» AIM OF THE TASK: Collect every line of the records below that contains the word "agent".

» DATASET EXTRACT:
^^^^^^^^^^^^^^^^
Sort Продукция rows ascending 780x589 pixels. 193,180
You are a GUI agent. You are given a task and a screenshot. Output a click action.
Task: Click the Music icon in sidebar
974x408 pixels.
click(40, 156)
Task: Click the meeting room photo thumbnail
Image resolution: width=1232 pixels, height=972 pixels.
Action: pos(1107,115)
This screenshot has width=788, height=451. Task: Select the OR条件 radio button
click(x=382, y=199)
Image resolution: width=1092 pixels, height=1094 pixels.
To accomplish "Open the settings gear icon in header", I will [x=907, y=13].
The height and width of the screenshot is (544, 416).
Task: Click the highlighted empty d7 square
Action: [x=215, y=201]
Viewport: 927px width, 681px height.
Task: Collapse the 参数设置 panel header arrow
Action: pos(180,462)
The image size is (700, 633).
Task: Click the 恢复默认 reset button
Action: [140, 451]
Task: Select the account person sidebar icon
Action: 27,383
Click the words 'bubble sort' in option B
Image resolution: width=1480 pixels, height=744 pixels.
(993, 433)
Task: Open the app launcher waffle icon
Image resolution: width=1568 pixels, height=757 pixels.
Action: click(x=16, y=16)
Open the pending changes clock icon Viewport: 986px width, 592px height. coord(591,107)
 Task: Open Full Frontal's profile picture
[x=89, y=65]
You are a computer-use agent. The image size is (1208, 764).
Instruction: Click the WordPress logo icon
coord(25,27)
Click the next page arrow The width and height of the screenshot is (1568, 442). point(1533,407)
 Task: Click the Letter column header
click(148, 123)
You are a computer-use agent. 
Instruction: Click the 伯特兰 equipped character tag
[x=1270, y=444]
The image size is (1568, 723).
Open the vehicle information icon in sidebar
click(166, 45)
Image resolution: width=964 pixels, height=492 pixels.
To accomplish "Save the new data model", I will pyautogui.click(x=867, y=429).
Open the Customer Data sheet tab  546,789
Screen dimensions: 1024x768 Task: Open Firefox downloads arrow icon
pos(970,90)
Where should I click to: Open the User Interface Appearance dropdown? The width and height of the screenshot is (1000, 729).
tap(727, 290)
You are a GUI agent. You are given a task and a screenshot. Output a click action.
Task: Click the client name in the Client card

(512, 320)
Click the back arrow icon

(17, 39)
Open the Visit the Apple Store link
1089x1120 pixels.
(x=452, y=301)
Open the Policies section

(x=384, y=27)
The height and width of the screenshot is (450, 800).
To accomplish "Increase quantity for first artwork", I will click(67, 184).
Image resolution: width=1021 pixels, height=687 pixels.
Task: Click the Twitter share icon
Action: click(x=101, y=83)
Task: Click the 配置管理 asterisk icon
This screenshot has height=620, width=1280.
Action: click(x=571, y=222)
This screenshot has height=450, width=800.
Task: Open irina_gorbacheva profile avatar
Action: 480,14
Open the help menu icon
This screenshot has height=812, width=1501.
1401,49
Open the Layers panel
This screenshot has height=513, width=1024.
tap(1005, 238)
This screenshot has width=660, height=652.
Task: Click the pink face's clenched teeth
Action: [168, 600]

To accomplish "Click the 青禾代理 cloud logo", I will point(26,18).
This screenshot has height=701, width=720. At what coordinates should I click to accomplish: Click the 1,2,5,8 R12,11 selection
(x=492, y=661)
^^^^^^^^^^^^^^^^
» WRITTEN SOLUTION:
You are a GUI agent. You are given a task and a screenshot. Output a click action.
You are a computer-use agent. The image size is (1208, 764).
You are a computer-use agent. 
You are a GUI agent. You are given a task and a screenshot. Output a click action.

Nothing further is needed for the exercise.